**Exercise input**
********************
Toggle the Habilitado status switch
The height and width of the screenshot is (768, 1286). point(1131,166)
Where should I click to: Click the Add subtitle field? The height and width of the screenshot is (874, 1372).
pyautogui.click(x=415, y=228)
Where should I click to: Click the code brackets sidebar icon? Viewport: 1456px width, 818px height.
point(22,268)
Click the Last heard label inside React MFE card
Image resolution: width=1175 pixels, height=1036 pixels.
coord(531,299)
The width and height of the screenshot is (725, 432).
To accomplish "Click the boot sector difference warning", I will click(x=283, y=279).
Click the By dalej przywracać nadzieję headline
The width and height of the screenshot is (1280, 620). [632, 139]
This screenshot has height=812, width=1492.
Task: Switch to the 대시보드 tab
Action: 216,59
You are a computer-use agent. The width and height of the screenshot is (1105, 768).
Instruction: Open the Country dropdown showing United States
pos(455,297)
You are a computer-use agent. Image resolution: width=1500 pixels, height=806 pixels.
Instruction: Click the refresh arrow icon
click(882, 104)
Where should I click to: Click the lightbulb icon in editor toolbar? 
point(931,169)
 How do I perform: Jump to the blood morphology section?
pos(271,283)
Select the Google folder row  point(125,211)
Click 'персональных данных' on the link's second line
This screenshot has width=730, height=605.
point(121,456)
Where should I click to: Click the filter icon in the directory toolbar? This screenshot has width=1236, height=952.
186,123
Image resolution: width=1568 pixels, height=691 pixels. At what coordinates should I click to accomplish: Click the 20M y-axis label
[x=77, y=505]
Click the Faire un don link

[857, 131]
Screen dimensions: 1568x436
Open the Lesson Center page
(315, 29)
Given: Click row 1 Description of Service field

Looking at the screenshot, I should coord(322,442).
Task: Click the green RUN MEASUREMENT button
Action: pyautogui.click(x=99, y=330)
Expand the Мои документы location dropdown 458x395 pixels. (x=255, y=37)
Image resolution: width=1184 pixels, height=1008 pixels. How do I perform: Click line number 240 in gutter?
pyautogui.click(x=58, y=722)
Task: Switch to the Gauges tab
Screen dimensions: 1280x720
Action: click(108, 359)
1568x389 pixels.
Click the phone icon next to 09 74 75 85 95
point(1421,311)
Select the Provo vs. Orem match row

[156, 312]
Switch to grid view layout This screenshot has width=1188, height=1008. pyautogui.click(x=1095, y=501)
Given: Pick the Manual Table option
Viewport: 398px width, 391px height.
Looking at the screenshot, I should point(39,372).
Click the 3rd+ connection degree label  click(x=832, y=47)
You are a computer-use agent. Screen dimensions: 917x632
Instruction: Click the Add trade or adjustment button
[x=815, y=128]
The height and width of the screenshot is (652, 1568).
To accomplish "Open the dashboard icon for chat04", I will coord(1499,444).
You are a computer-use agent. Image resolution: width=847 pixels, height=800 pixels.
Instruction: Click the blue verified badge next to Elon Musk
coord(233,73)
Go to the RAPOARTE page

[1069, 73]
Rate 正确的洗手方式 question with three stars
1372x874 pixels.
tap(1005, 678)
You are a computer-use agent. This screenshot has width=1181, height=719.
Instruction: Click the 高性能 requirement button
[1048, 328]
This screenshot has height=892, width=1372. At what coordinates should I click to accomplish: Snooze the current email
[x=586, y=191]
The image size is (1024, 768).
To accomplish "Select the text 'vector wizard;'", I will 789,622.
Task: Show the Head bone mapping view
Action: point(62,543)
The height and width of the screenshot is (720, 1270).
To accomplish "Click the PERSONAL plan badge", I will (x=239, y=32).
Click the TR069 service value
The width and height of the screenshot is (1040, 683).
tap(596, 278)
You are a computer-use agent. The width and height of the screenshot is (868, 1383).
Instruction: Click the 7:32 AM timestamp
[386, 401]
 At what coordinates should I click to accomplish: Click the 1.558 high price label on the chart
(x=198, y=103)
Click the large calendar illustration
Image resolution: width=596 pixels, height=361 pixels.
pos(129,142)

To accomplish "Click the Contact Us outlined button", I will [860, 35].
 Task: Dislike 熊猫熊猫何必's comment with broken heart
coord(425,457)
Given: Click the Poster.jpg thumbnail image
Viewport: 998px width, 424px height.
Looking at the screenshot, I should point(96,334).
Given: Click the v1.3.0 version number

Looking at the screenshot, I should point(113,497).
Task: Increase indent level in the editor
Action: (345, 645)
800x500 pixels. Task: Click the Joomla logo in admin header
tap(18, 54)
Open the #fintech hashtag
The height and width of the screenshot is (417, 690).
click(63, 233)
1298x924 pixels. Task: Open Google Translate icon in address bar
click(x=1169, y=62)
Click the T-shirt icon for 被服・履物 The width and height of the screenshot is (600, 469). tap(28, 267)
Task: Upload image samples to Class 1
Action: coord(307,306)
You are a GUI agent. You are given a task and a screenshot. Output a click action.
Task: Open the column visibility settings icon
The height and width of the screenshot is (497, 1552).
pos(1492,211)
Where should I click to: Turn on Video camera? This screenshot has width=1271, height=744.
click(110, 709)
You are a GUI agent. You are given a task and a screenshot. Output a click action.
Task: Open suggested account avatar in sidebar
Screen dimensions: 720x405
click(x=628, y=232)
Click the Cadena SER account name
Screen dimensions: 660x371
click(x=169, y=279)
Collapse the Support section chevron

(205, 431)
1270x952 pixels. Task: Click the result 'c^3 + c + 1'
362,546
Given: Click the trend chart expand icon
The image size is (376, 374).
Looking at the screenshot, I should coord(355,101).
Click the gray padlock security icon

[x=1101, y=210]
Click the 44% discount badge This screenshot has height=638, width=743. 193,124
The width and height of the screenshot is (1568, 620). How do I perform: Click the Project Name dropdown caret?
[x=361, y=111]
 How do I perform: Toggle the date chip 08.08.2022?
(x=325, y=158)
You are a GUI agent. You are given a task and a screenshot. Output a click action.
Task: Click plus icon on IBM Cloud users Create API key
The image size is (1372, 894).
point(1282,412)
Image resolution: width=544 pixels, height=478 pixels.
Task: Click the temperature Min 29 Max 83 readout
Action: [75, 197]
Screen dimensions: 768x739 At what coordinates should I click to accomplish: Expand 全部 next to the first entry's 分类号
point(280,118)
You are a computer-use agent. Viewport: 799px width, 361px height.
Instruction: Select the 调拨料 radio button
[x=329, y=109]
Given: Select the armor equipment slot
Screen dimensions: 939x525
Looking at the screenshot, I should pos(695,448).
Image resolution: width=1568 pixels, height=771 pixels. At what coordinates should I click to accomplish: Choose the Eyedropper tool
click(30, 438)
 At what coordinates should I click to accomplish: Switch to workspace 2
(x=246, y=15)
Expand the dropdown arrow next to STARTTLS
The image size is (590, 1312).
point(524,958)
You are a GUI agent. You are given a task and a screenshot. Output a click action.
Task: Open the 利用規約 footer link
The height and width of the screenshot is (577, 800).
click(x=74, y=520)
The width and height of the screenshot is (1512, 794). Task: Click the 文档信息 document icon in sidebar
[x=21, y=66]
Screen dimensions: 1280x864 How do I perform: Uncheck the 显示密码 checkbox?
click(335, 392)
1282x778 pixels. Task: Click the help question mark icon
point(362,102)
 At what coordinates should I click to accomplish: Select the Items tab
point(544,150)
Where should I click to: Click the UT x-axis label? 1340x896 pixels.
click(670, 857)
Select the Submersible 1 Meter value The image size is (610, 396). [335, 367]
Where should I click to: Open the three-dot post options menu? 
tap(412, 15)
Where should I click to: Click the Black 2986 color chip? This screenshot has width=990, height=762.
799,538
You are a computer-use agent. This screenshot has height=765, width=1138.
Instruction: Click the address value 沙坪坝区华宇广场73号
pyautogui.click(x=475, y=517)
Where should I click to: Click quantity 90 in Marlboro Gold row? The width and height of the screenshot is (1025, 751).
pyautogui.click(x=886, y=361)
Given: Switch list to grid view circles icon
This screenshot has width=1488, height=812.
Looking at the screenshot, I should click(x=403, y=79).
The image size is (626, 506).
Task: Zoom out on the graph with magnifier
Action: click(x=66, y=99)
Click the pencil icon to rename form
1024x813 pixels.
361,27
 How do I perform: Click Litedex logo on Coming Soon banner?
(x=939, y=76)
********************
**Stated exercise**
Swap "Where should I click to" for "Where do I click to" throughout the stretch from the entry containing "Given: Select the armor equipment slot" through the last of the entries, and write out only that stretch with everything else unchanged.

**Solution for this exercise**
Given: Select the armor equipment slot
Screen dimensions: 939x525
Looking at the screenshot, I should pos(695,448).
Image resolution: width=1568 pixels, height=771 pixels. At what coordinates should I click to accomplish: Choose the Eyedropper tool
click(30, 438)
 At what coordinates should I click to accomplish: Switch to workspace 2
(x=246, y=15)
Expand the dropdown arrow next to STARTTLS
The image size is (590, 1312).
point(524,958)
You are a GUI agent. You are given a task and a screenshot. Output a click action.
Task: Open the 利用規約 footer link
The height and width of the screenshot is (577, 800).
click(x=74, y=520)
The width and height of the screenshot is (1512, 794). Task: Click the 文档信息 document icon in sidebar
[x=21, y=66]
Screen dimensions: 1280x864 How do I perform: Uncheck the 显示密码 checkbox?
click(335, 392)
1282x778 pixels. Task: Click the help question mark icon
point(362,102)
 At what coordinates should I click to accomplish: Select the Items tab
point(544,150)
Where do I click to: Click the UT x-axis label? 1340x896 pixels.
click(670, 857)
Select the Submersible 1 Meter value The image size is (610, 396). [335, 367]
Where do I click to: Open the three-dot post options menu? 
tap(412, 15)
Where do I click to: Click the Black 2986 color chip? This screenshot has width=990, height=762.
799,538
You are a computer-use agent. This screenshot has height=765, width=1138.
Instruction: Click the address value 沙坪坝区华宇广场73号
pyautogui.click(x=475, y=517)
Where do I click to: Click quantity 90 in Marlboro Gold row? The width and height of the screenshot is (1025, 751).
pyautogui.click(x=886, y=361)
Given: Switch list to grid view circles icon
This screenshot has width=1488, height=812.
Looking at the screenshot, I should click(x=403, y=79).
The image size is (626, 506).
Task: Zoom out on the graph with magnifier
Action: click(x=66, y=99)
Click the pencil icon to rename form
1024x813 pixels.
361,27
 How do I perform: Click Litedex logo on Coming Soon banner?
(x=939, y=76)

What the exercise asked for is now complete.